Maintenance reflects the hardiness of the stock, this is again a big profit driver as ad-hoc maintenance events not only carry high costs for professional services & treatments, but also carry a labor cost which is often not accounted for in the balance sheet of agricultural businesses.


Performance Traits
Gestation Length (GL), represented in days, is the prediced average number of days for full term gestation.

Fertility (FE), represented in number of cycles, is the prediced average number of cycles for an animal to conceive.

Birth Assistance (BA), represented as a percentage, is the predicted chance that the animal will require assistance giving birth.

Birth Weight (BW), represented as kgs / lbs, is the predicted average birth weight.

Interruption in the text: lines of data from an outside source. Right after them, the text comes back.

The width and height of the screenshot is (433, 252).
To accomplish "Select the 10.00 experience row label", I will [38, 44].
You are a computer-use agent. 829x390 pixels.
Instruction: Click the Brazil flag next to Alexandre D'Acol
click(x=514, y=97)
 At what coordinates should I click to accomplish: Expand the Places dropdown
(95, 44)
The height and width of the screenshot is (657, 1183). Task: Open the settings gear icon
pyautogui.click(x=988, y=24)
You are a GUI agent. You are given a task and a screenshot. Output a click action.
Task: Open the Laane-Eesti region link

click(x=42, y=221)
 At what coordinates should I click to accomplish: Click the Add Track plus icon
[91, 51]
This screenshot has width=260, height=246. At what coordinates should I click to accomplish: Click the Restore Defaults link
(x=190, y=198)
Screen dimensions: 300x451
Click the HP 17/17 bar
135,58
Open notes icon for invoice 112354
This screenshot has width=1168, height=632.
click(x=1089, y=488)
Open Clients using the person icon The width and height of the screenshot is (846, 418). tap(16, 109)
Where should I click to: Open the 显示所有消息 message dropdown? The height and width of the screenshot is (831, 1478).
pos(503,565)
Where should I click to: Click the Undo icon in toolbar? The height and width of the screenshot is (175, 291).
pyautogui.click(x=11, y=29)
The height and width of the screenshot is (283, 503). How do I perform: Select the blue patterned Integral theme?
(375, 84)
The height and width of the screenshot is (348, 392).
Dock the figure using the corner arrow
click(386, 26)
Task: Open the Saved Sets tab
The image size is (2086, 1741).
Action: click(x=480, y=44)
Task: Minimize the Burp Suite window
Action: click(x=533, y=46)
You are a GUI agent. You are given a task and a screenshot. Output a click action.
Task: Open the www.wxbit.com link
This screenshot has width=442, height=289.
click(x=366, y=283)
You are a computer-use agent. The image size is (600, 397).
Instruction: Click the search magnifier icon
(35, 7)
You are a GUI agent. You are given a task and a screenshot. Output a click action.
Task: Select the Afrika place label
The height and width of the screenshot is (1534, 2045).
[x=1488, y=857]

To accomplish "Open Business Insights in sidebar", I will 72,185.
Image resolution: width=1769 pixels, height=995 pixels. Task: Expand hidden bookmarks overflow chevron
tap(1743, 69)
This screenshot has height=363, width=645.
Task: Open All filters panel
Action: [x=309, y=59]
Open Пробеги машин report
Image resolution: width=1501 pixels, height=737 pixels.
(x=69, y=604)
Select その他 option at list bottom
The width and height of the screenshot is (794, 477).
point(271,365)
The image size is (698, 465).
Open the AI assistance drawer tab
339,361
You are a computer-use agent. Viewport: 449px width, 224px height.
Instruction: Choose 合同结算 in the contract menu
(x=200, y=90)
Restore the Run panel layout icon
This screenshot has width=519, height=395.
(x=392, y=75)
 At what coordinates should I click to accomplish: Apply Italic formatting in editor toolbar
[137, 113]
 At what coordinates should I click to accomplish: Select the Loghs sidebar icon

Weaning Weight (WW), represented kgs / lbs, is the predicted average daily gain from birth to weaning age.
Cattle: 200 days

Post Weaning Weight (PW), represented kgs / lbs, is the predicted average daily gain from birth to post weaning age.
Cattle: 400 days

Finished Weight (FW), represented kgs / lbs, is the predicted average daily gain from birth to post finished age.
Cattle: 600 days (Planned reduction to 550 days in 2024)

Muscle Score (MS), A+ to E-, is the predicted average muscle score.

Fat Depth (FD), represented as mm / inches (mm/in), is the predicted average fat depth.

Intra Muscular Fat (IF), represeted as percentage (%), is the prediced average intramuscular fat percentage.

Eye Muscle (EM), represented as cm / inches (cm/in), is the predicted average size of the eye muscle.

Maintenance (MA), represented as percentage (%), is the predicted probability that a non scheduled intervention will be required.

Nb. The evaluation is a prediction based on user entered data, built in model weights, and assumptions. The input, weights, and assumptions will change over time alongside market demands.